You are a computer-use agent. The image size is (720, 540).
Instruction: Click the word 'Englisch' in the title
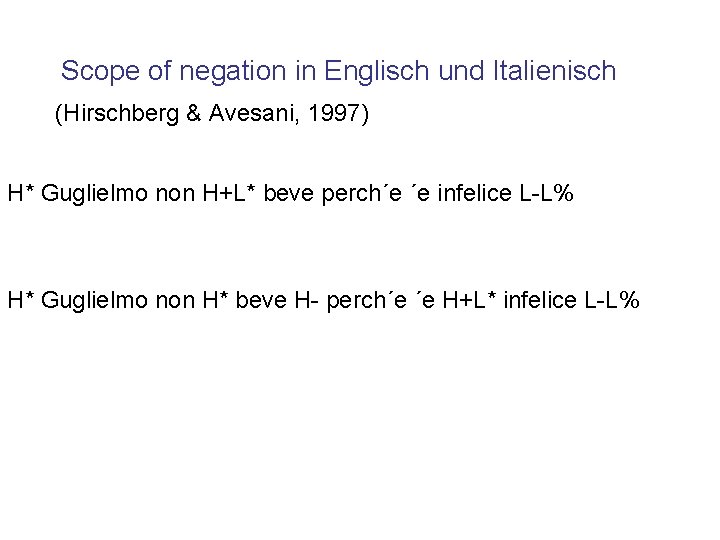pyautogui.click(x=377, y=72)
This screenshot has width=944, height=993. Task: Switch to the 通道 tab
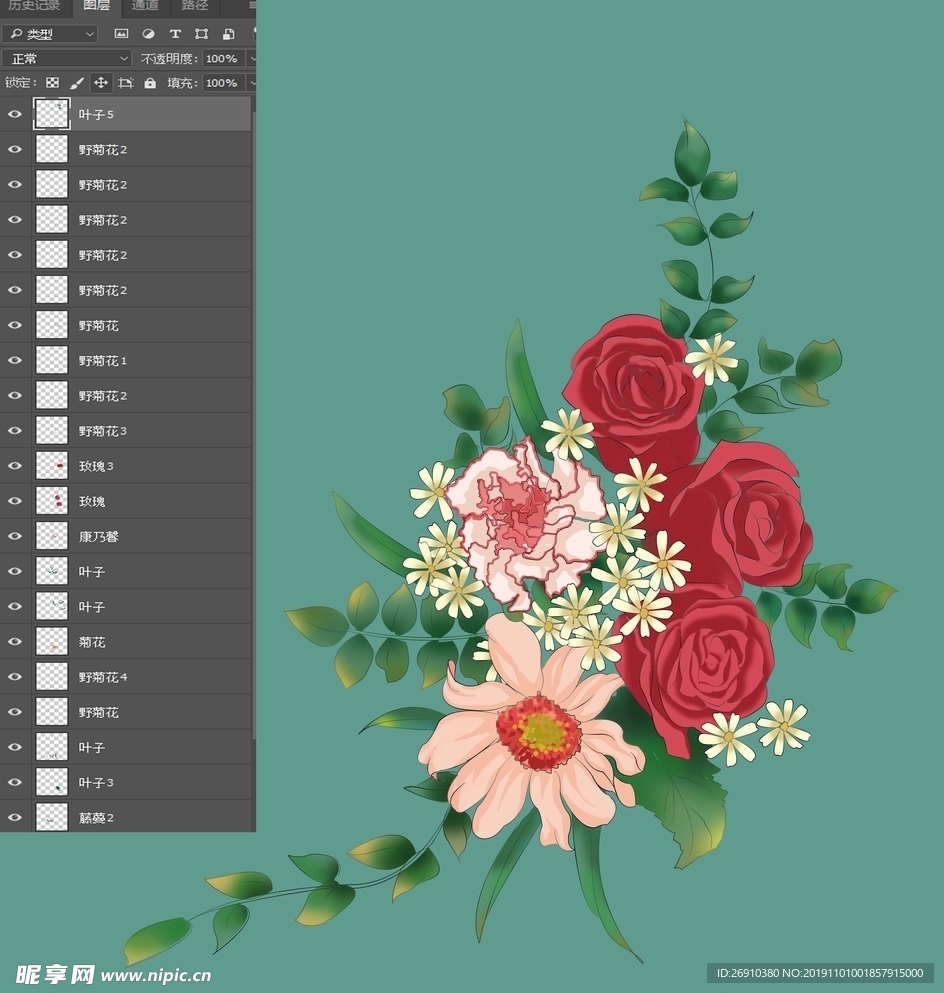[143, 7]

━━━━━━━━━━━━━━━━

» **Work request**:
Only the pictures are to be omitted; restate everything else above exactly.

» **Written solution**:
You are a computer-use agent. The image size is (720, 540).
Instruction: Click the word 'Englisch' in the title
pyautogui.click(x=377, y=72)
This screenshot has width=944, height=993. Task: Switch to the 通道 tab
[143, 7]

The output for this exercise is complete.